*** RECORDS SUPPLIED ***

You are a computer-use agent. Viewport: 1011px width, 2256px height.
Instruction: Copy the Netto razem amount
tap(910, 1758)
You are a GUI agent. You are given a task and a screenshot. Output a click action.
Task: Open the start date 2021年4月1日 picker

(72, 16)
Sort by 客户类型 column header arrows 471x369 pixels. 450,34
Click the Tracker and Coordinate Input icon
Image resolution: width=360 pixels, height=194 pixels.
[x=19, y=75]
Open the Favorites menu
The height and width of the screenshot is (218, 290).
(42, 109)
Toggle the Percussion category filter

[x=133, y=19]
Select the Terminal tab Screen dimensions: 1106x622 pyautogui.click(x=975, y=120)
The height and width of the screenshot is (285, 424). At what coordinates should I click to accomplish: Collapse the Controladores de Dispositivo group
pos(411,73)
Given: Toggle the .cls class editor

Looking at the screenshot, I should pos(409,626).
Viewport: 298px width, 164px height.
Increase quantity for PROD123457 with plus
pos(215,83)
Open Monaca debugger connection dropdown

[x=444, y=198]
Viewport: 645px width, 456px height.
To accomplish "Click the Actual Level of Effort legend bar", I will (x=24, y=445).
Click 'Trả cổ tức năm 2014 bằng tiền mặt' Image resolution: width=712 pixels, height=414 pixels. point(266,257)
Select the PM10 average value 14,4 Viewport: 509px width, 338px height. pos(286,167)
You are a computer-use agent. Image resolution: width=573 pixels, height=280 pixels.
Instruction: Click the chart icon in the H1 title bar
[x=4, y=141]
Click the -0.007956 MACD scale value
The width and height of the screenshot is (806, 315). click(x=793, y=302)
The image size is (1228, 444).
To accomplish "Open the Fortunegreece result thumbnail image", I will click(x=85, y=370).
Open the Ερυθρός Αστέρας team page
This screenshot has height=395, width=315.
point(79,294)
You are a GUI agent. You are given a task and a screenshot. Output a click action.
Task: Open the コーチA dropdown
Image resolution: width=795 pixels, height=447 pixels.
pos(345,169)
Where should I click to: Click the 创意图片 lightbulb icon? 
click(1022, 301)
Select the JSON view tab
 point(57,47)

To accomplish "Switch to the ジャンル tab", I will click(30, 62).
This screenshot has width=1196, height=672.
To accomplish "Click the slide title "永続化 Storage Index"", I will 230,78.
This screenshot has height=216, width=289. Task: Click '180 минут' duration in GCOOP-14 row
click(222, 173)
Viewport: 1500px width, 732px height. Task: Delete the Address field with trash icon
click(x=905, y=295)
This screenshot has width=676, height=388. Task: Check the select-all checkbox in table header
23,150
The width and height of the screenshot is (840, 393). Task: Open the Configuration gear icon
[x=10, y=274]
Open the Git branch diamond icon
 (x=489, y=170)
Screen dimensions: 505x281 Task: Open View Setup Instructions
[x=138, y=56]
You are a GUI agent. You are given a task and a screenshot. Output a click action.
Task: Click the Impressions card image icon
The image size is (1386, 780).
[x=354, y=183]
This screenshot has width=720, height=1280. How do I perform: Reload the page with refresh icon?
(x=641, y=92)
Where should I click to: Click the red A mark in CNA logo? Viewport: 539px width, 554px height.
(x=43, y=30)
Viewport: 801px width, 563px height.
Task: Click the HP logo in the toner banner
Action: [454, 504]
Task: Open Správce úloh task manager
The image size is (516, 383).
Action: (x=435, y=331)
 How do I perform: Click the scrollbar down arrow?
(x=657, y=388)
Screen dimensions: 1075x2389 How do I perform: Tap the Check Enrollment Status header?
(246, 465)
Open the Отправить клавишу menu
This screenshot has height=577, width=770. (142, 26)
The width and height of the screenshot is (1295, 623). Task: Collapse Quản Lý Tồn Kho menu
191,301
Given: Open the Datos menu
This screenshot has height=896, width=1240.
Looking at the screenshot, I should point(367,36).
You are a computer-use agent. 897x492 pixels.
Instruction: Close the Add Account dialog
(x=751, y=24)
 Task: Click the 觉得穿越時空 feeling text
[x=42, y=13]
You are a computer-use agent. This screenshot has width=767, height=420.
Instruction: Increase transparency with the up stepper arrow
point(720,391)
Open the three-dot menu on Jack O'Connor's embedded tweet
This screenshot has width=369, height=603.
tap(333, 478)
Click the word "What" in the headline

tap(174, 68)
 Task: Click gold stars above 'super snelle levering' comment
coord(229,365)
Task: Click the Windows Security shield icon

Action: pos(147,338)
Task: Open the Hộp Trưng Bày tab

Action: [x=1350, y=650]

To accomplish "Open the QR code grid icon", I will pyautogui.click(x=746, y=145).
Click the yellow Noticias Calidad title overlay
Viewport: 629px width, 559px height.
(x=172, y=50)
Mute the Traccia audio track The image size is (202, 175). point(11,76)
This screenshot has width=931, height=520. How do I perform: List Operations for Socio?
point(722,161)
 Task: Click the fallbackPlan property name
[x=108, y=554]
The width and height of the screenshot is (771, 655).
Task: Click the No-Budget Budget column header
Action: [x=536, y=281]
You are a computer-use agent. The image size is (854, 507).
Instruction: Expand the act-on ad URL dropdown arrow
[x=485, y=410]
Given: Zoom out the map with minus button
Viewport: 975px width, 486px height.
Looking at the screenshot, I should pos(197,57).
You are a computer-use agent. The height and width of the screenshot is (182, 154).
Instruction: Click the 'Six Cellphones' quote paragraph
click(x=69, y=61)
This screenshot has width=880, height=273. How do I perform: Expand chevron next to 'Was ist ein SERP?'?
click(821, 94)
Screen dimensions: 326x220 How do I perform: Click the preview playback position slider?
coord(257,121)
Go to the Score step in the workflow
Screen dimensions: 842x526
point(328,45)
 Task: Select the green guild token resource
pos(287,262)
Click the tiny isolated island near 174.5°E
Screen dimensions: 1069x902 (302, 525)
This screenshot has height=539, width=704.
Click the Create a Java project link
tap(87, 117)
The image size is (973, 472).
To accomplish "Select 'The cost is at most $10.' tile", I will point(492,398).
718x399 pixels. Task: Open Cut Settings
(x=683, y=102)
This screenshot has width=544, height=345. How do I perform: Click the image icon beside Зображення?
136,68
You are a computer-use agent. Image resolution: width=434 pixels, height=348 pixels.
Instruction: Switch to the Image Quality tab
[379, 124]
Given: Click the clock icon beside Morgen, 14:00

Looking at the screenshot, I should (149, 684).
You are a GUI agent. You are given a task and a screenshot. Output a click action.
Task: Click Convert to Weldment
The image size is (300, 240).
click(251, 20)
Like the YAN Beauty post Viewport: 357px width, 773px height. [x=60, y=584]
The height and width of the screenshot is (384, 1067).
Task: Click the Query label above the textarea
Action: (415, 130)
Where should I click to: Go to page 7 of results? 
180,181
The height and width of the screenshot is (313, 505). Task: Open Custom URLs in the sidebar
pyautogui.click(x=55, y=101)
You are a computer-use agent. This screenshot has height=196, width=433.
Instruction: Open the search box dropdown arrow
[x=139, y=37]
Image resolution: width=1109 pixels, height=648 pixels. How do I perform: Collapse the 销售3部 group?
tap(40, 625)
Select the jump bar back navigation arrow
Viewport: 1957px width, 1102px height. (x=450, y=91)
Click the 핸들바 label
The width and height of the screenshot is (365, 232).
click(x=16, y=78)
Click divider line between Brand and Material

*** End of RECORDS SUPPLIED ***

WHAT TO PRODUCE:
Wherever the word "agent" appears in the data, return the whole line.

SOLVED EXERCISE:
You are a computer-use agent. Viewport: 1011px width, 2256px height.
You are a GUI agent. You are given a task and a screenshot. Output a click action.
You are a computer-use agent. Image resolution: width=573 pixels, height=280 pixels.
You are a GUI agent. You are given a task and a screenshot. Output a click action.
You are a GUI agent. You are given a task and a screenshot. Output a click action.
You are a computer-use agent. 897x492 pixels.
You are a computer-use agent. This screenshot has width=767, height=420.
You are a computer-use agent. The image size is (854, 507).
You are a computer-use agent. The height and width of the screenshot is (182, 154).
You are a computer-use agent. Image resolution: width=434 pixels, height=348 pixels.
You are a GUI agent. You are given a task and a screenshot. Output a click action.
You are a computer-use agent. This screenshot has height=196, width=433.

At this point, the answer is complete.